**Text:**
+ + +
I have published a number of blog posts about early phylogenetics involving horizontal gene transfer (HGT). The historical issue is that all of the early publications about HGT of individual genes were about mechanisms and evidence, rather than about the phylogeny, and so explicit network illustrations were rare. It is therefore difficult to pinpoint the first illustrated network.
For example, if we consider HGT to be a subset of genome transfer (or genome fusion) then the first explicit phylogenetic network illustrating this was by Constantin Mereschkowsky (1910) Theorie der zwei Plasmaarten als Grundlage der Symbiogenese, einer neuen Lehre von der Entstehung der Organismen. Biologisches Centralblatt 30: 278–303, 321–347, 353–367 (see The first gene transfer network). However, HGT is conventionally treated as involving a small collection of genes, not whole genomes.
Alternatively, if we consider unrooted phenograms to represent HGT networks, then the first explicit illustration of relationships based on individual genes was by Dorothy Jones & Peter H. Sneath (1970) Genetic transfer and bacterial taxonomy. Bacteriology Reviews 34: 40-81 (HGT networks). However, phenetics is not really phylogenetics.
+ + +
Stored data
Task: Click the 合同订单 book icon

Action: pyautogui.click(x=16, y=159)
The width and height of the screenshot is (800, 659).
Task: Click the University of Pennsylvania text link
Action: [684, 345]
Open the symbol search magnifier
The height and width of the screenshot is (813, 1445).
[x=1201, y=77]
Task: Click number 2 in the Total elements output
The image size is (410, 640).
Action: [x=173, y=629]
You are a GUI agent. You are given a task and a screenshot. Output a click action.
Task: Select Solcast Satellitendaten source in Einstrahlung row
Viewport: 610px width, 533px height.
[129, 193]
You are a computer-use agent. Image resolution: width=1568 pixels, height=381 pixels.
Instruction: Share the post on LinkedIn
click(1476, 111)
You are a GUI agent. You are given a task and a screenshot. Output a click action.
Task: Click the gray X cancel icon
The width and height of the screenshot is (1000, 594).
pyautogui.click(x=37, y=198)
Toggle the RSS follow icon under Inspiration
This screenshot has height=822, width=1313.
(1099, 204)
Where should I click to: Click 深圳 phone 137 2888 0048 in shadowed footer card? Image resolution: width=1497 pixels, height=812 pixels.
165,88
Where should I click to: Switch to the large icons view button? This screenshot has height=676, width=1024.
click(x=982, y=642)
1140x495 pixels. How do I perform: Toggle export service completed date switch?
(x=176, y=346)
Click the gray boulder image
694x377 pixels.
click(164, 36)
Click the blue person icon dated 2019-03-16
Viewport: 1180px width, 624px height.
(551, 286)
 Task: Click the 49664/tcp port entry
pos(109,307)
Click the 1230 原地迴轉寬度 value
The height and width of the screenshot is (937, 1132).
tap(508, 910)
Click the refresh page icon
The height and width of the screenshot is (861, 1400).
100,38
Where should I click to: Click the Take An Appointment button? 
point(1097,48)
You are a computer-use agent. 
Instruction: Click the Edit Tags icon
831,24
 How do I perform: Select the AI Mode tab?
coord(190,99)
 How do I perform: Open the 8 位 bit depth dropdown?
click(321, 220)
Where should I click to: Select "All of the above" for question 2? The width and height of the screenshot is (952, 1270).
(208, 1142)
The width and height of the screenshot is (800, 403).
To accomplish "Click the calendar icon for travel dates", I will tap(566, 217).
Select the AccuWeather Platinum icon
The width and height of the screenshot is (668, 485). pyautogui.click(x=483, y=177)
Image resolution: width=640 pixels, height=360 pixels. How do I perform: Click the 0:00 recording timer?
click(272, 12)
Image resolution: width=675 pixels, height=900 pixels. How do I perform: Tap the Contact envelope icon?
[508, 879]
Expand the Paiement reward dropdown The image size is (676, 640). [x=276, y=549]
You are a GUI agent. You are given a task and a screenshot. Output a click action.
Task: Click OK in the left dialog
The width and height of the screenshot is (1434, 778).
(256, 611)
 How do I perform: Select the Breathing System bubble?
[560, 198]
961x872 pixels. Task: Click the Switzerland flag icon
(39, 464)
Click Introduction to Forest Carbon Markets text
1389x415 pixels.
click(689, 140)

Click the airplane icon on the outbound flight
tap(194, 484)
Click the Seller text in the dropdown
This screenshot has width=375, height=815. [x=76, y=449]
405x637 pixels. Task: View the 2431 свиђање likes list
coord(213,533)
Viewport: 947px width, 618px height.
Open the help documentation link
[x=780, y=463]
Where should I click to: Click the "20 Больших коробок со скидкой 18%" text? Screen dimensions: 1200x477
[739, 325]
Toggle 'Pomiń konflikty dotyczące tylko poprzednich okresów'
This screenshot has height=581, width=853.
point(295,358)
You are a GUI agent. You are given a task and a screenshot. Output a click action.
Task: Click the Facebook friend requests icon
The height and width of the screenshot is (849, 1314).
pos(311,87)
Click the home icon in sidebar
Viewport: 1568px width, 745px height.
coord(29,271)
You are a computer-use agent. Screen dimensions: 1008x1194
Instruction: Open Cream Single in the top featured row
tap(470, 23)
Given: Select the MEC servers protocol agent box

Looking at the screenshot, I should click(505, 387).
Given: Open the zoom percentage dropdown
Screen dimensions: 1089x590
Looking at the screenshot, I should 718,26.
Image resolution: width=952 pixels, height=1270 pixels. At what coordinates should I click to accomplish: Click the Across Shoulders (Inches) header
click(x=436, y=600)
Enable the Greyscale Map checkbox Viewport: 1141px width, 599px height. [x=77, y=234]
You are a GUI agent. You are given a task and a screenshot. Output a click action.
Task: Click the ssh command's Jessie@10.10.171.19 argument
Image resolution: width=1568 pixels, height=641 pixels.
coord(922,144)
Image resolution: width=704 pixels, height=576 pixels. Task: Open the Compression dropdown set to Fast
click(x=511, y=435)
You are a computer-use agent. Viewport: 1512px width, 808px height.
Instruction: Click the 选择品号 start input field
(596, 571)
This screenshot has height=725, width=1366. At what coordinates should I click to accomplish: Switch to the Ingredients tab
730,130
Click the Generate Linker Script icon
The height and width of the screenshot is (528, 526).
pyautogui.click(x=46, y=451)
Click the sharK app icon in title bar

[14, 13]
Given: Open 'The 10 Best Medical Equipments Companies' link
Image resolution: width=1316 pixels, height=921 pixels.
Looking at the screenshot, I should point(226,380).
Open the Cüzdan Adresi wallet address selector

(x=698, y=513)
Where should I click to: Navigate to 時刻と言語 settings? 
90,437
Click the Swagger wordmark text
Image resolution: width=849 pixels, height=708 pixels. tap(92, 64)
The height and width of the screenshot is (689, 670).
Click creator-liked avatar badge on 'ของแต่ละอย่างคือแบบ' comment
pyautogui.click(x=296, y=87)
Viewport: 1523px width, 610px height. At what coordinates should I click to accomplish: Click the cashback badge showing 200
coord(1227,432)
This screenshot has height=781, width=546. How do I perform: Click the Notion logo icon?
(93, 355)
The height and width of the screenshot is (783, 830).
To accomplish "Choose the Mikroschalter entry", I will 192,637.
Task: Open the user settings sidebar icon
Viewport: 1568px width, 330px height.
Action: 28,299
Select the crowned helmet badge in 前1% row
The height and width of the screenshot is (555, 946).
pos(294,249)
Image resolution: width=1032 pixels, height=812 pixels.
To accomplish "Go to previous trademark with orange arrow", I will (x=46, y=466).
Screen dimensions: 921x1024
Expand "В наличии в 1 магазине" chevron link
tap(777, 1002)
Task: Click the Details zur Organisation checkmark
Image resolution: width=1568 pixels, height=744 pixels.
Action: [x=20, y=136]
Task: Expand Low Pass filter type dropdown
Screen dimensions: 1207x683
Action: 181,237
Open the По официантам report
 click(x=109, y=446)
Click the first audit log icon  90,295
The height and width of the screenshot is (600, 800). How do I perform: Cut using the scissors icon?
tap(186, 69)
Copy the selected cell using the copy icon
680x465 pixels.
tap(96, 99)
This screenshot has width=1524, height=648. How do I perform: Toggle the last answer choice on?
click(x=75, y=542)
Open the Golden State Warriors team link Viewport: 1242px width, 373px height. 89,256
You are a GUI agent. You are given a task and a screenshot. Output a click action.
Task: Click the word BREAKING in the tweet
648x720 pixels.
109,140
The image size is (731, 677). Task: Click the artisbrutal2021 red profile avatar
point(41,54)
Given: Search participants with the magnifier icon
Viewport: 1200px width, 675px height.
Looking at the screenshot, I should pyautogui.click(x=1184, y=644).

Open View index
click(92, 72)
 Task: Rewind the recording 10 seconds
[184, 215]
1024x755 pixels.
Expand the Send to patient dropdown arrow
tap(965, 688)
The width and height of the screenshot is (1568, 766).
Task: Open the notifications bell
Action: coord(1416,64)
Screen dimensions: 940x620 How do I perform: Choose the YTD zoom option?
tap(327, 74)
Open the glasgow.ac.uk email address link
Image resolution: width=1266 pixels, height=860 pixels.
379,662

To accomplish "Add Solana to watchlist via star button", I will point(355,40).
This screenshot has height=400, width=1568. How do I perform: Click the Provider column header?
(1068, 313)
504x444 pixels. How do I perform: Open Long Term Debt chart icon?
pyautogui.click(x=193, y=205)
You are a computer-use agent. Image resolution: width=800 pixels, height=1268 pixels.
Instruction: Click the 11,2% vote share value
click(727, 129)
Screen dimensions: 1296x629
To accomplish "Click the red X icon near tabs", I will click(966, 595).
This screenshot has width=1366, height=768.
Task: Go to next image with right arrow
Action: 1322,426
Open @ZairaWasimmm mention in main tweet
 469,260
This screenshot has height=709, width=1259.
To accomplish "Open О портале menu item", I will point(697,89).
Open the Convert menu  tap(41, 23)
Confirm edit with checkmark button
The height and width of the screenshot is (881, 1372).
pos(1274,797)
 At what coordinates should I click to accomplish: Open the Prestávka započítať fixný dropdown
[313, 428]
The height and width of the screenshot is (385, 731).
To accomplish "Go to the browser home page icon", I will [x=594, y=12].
+ + +
**What you will do:**
A – For the text on early HGT networks, say whether each statement agrees with it: (i) Mereschkowsky's 1910 work contains the first explicit phylogenetic network of genome transfer; (ii) HGT is usually treated as involving whole genomes; (iii) the early publications about HGT of individual genes dealt mainly with phylogeny. Answer yes or no for each and quote the words of the text that decide it.
B – Write out the passage of the text on early HGT networks word for word, starting with "I have published" and going on through "first illustrated network.".
The text can be used without the records.

**Responses in order:**
A –
(i) Yes: "the first explicit phylogenetic network illustrating this was by Constantin Mereschkowsky (1910)"
(ii) No: "HGT is conventionally treated as involving a small collection of genes, not whole genomes"
(iii) No: "were about mechanisms and evidence, rather than about the phylogeny"

B –
I have published a number of blog posts about early phylogenetics involving horizontal gene transfer (HGT). The historical issue is that all of the early publications about HGT of individual genes were about mechanisms and evidence, rather than about the phylogeny, and so explicit network illustrations were rare. It is therefore difficult to pinpoint the first illustrated network.